=== What you are asked to do ===
Count the lines in the data below that have "Given" in them, and reply with only that number.
Exercise data START
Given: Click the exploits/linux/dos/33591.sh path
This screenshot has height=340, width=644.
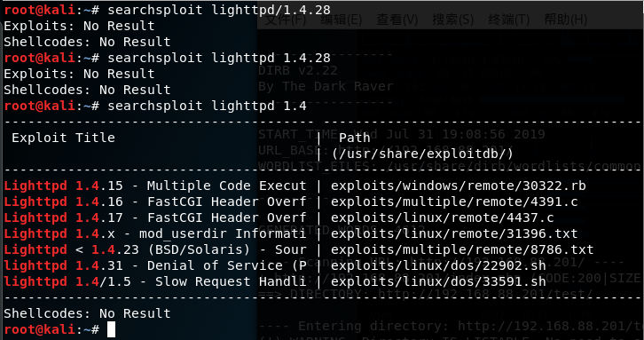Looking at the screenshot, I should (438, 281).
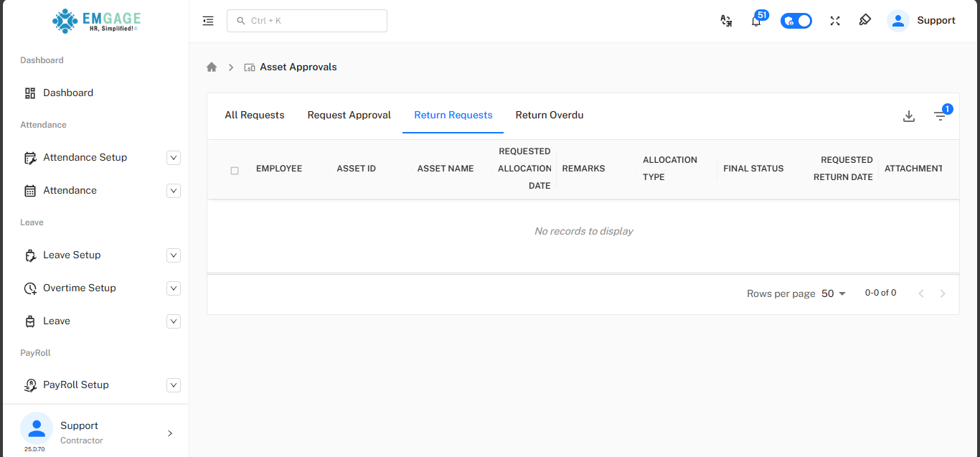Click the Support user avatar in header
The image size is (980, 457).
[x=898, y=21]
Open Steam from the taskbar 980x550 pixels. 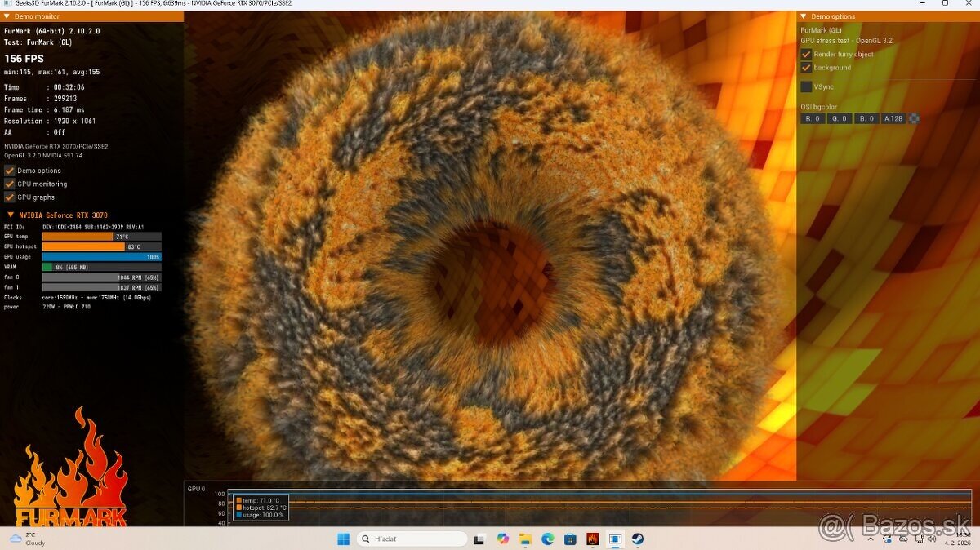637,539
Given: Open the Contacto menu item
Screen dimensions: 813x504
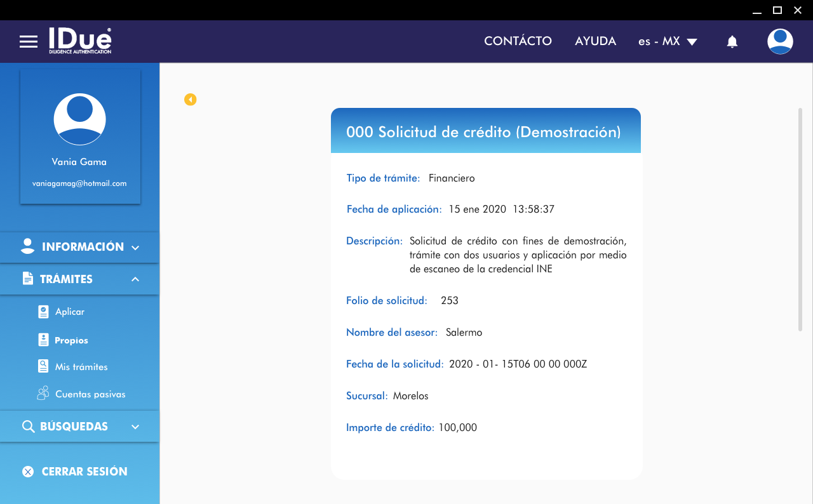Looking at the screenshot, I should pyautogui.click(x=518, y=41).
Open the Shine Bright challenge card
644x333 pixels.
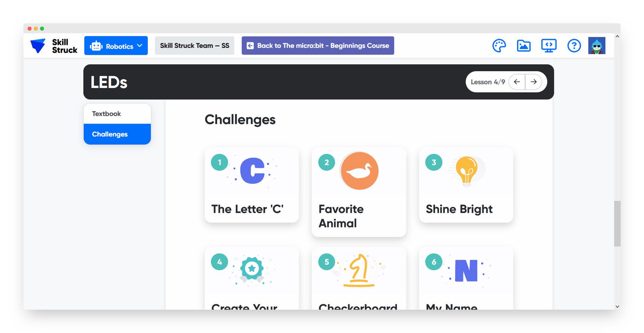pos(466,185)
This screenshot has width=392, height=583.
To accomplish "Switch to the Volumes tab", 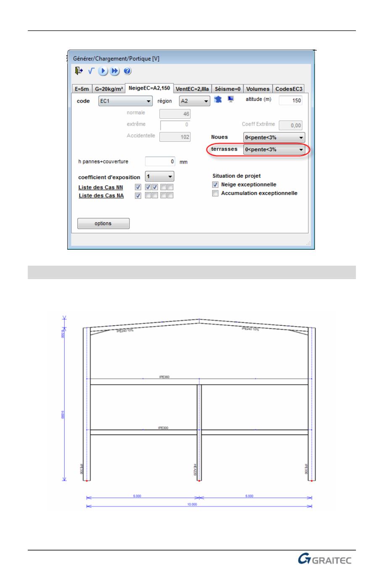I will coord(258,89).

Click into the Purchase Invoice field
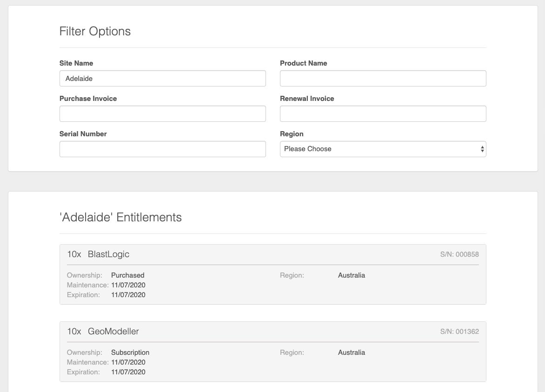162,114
Exercise data END
=== The completed task ===
2